Voor een rockbandje heb ik een "aluminium doos" ontworpen van 1m/1m met een opening aan de voorkant, daarvoor kippengaas gespannen met in zilverpapier hun logo(gelukkig dat het niet te ingewikkeld was) er op. in de doos 2 Led parren(gericht op de alu achterkant). Het was niet de bedoeling om dit  stroomvriendelijk te maken(maar het is het wel) maar wel eerder als speciaaltje wat steeds meegaat als ze ergens moeten spelen.

----------


## rene.derksen

Met pinspotjes kun je een acl immiteren. makkelijk waaiertjes mee te maken.

----------


## Upgrading your system

en dan een kub lege ruimte meeslepen?? (ownee 2 parren erin) vindt het een beetje overdreven als ik eerlijk ben.

----------


## tomv

LED is dan gewoon de oplossing.
En pinspotjes zijn ook creatief als er genoeg stroom is. Van het weekend in een dansvoorstelling een 20-tal gebuikt  :Cool: .

----------


## stekelvarke

> en dan een kub lege ruimte meeslepen?? (ownee 2 parren erin) vindt het een beetje overdreven als ik eerlijk ben.
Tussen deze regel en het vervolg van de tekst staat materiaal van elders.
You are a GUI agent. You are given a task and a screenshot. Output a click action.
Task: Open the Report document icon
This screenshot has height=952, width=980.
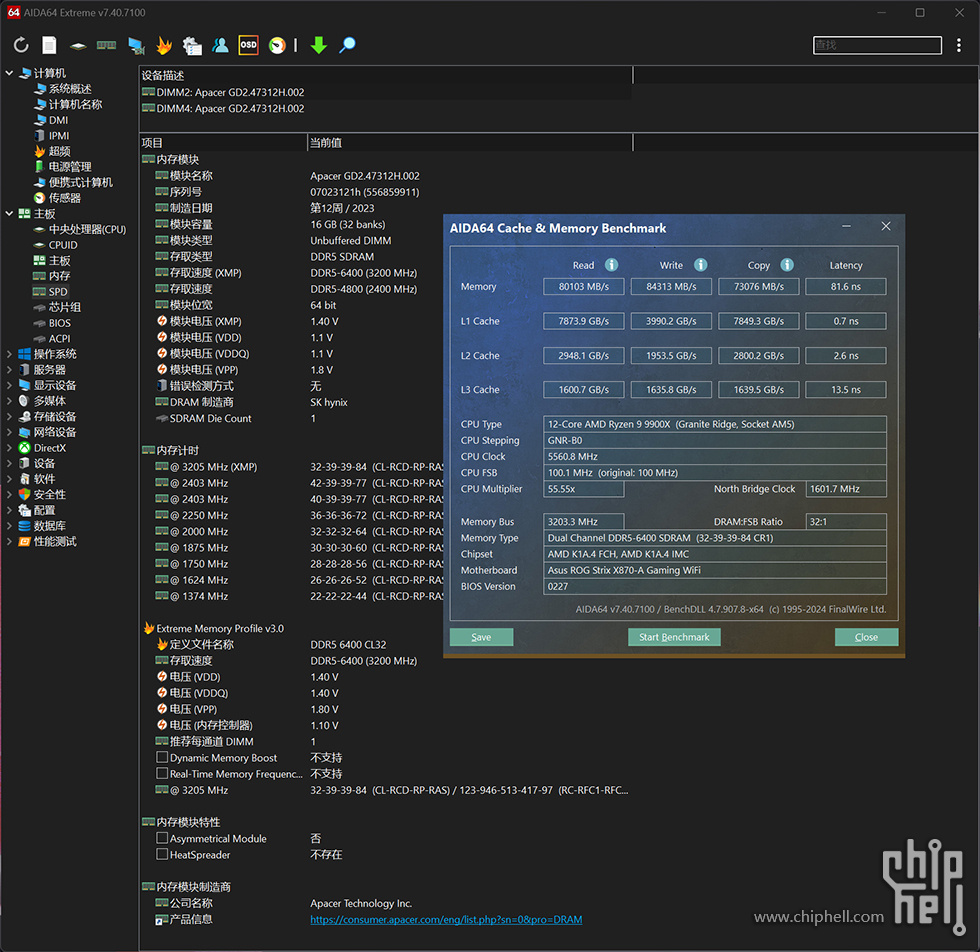point(49,45)
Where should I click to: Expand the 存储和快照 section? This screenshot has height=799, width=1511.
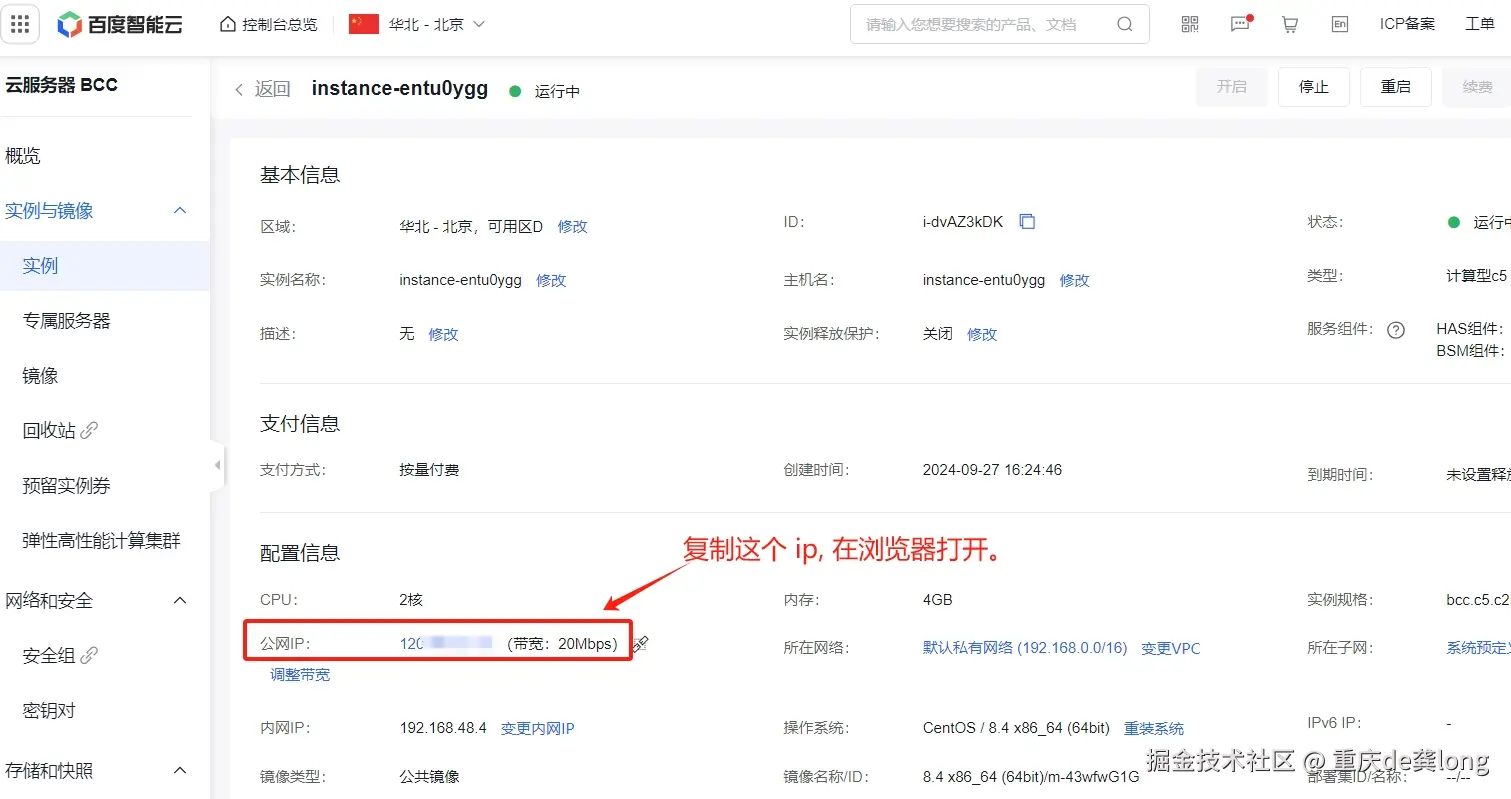(179, 770)
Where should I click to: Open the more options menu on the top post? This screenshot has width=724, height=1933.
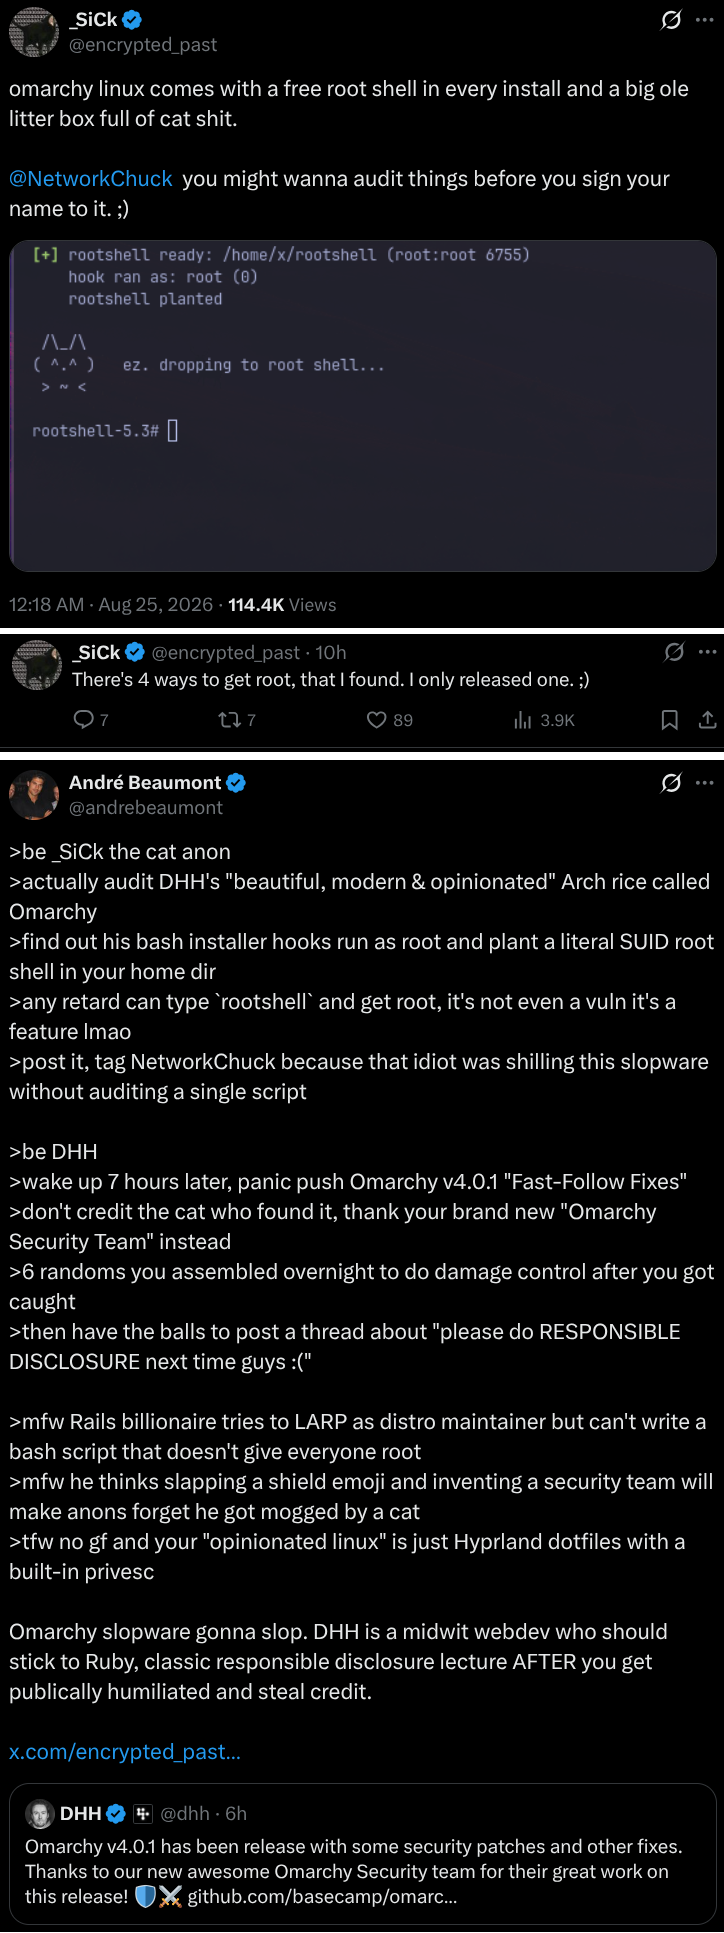click(x=705, y=20)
is ook niet de bedoeling dat het practisch is ofzo, de bedoeling was om het logo (ong 70cm/70cm) langst achteren te belichten en het er eenbeetje industrial er te laten uitzien wat ook nog eens "plug and play" is. Als jij een makkelijkere oplossing zou hebben hoor ik die graag

----------


## Robert H

> en dan een kub lege ruimte meeslepen?? (ownee 2 parren erin) vindt het een beetje overdreven als ik eerlijk ben.



Hij bedoelt met 1x1 toch echt de breedte en hoogte, gok ik...  
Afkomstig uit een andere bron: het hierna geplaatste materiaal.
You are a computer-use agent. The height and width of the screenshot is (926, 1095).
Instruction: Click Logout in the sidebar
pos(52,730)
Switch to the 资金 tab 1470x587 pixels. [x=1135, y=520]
Een blok van 1x1x1 krijg je bij 50% van de zaaltjes niet eens binnen.

----------


## stekelvarke

Uiteraard, 1m hoog, 1breed en 32cm diep

----------


## Watt Xtra

hierbij dan een aantal beloofde foto's van de bouw helaas niet echt duidelijke foto's, deze zijn vroegtijdig verwijderd.  :Frown:  

http://www.mijnalbum.nl/Album=Q6MWGYYD

----------


## Harmen

de laatste foto is wazig, maar volgens mij zijn ze niet echt lekker gesteld..
of echt niet.

----------


## Watt Xtra

klopt, deze foto is genomen bij het tweede bandje, na het eerste bandje hele backline van het podium. Naja je weet vastwel hoe het gaat. Zoals verder te zien was de tent ook niet erg hoog maar wilde men toch verlichting hierachter. 
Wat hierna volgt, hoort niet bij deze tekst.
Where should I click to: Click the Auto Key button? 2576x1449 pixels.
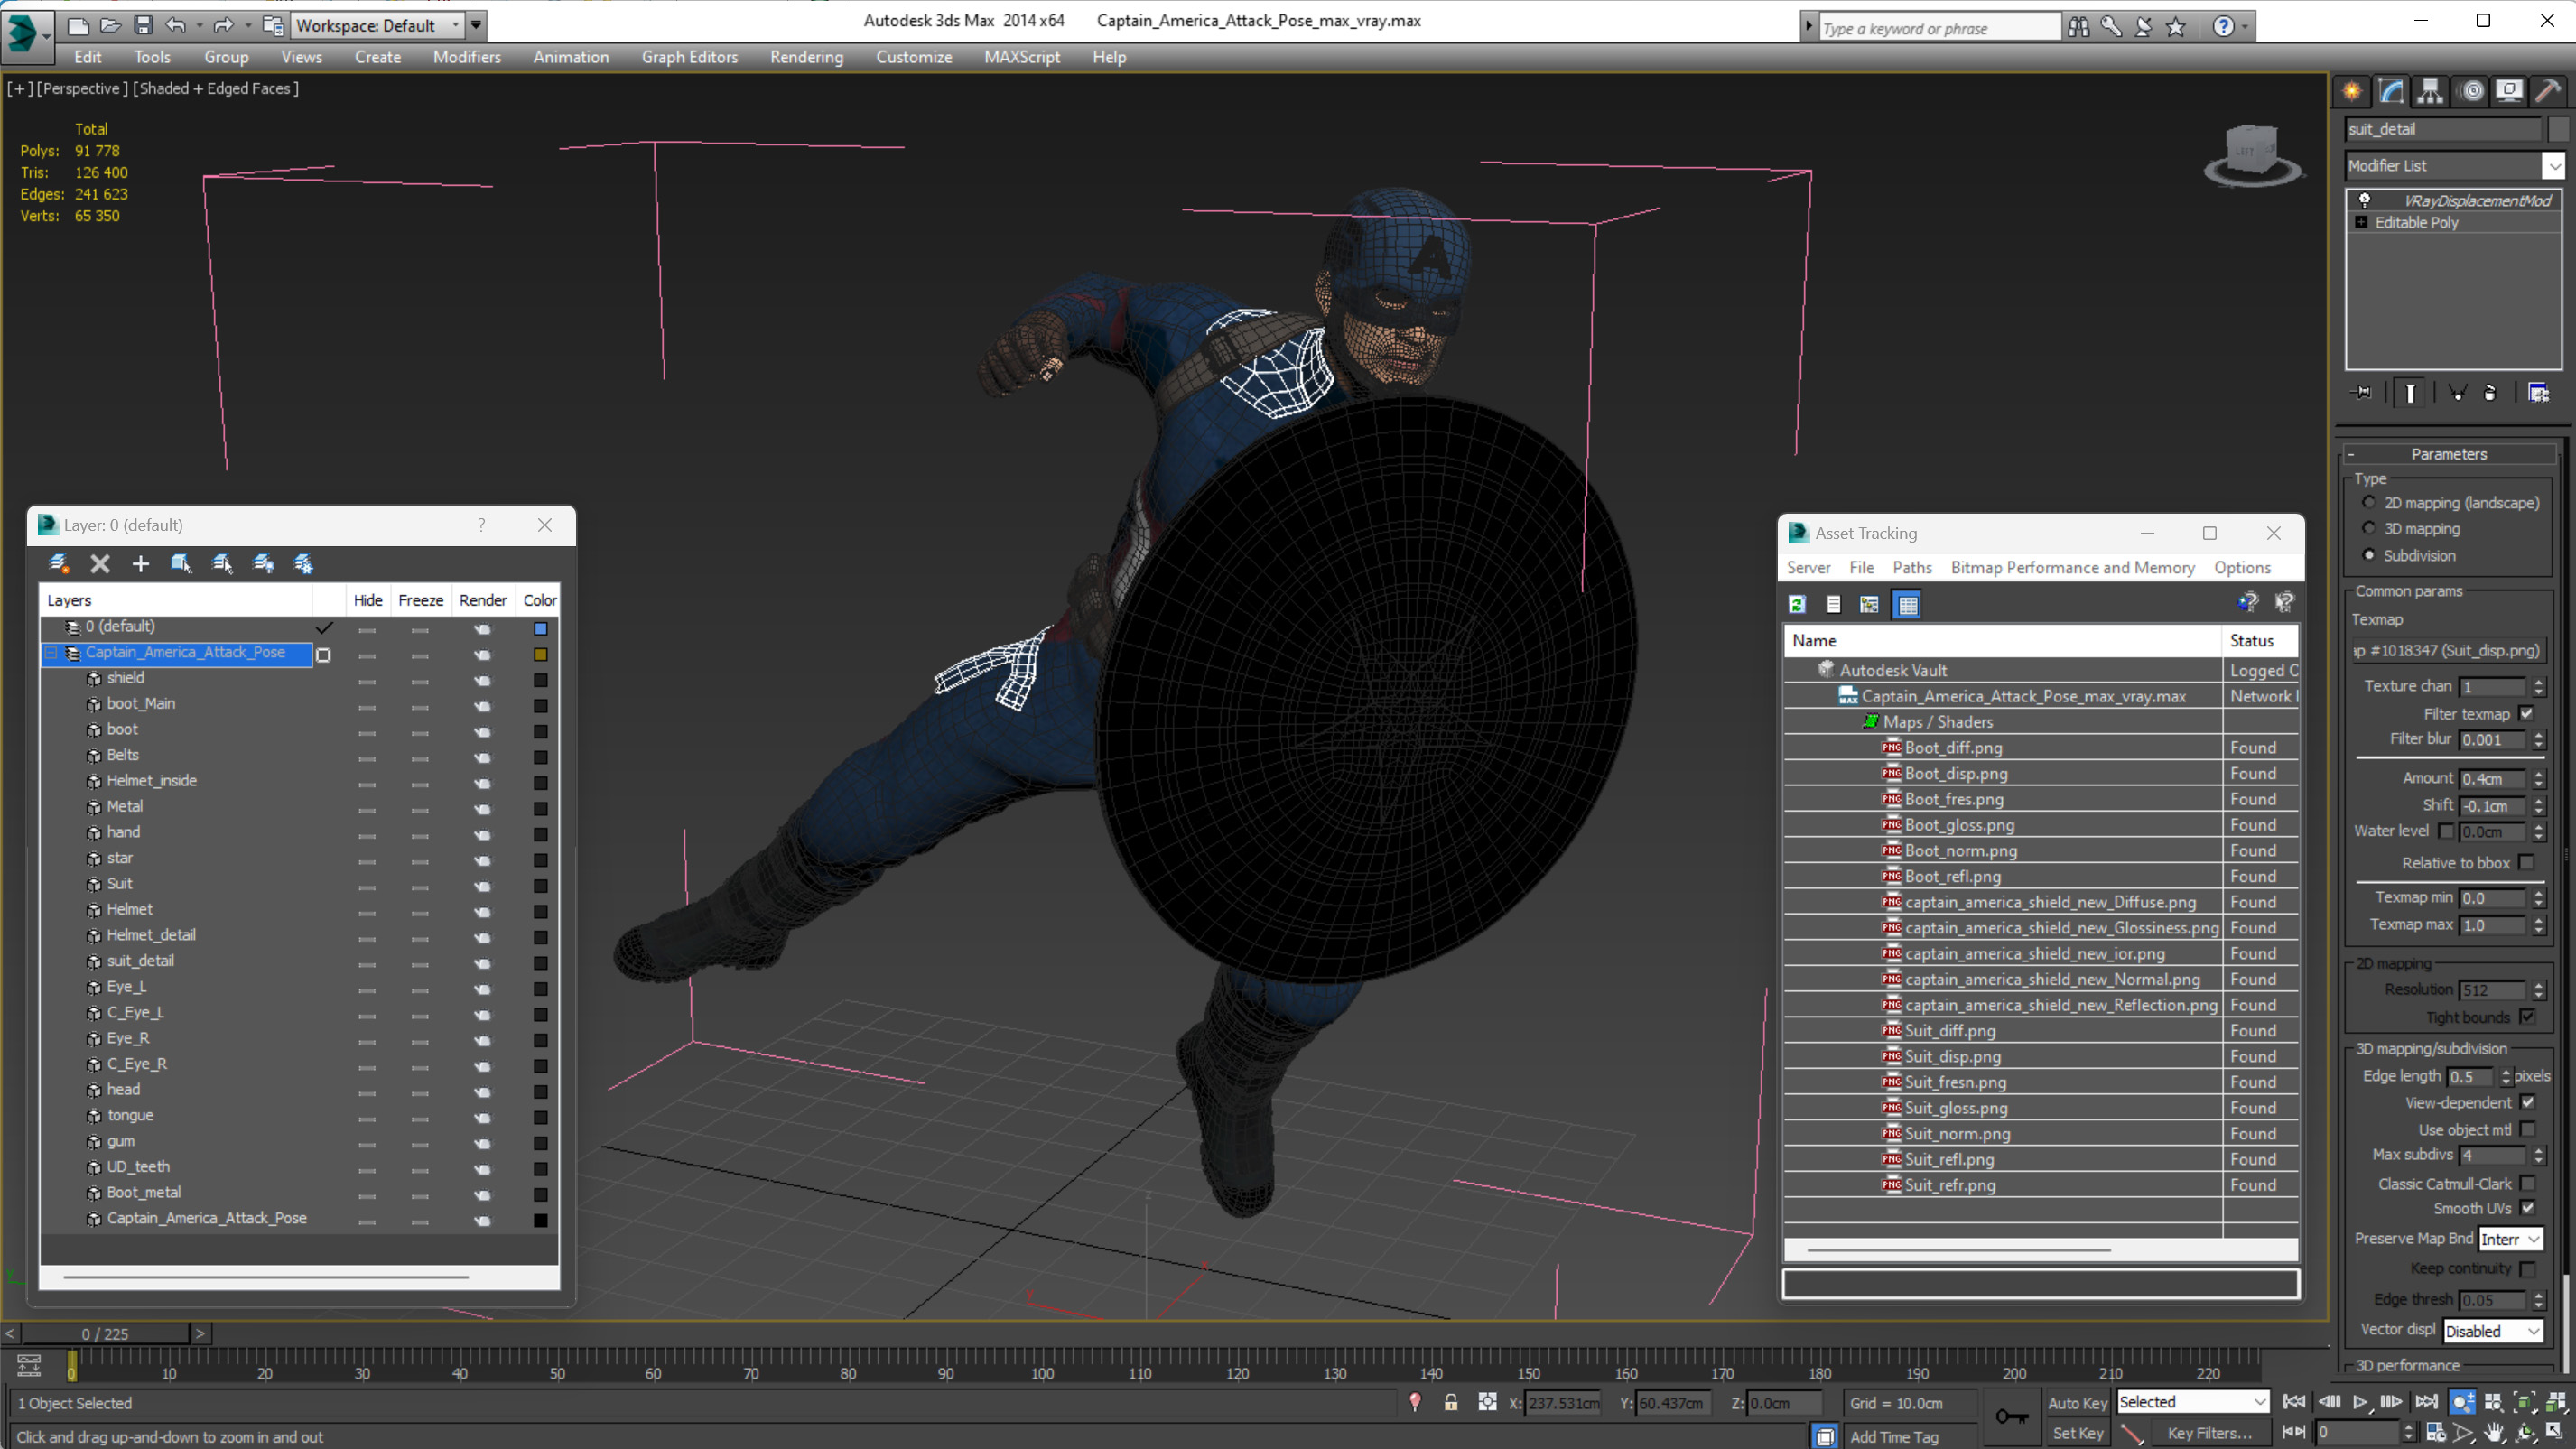point(2076,1402)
zal van de week zien enkele nette foto's te plaatsen.

----------


## Watt Xtra

ja klopt alles nu aan een powercon, kan ze echter makkelijk splitten en zodoende verdelen over een 4 kanaals dimmer. Gebruiken nu 2 kanalen. 120 volt lampen zijn nog steeds te koop idd. zowel in par 36 als 64. alleen hebben deze een veel hoger vermogen, en dat moet juist niet.

ben nu bezig met het testen en proberen van spiegelbollen, op truss, in de truss achter de band enz enz. zijn opzich ook leuke dingen mee uit te halen, zeker met het beschijnen van zn ding dmv een msd 250/2 lamp.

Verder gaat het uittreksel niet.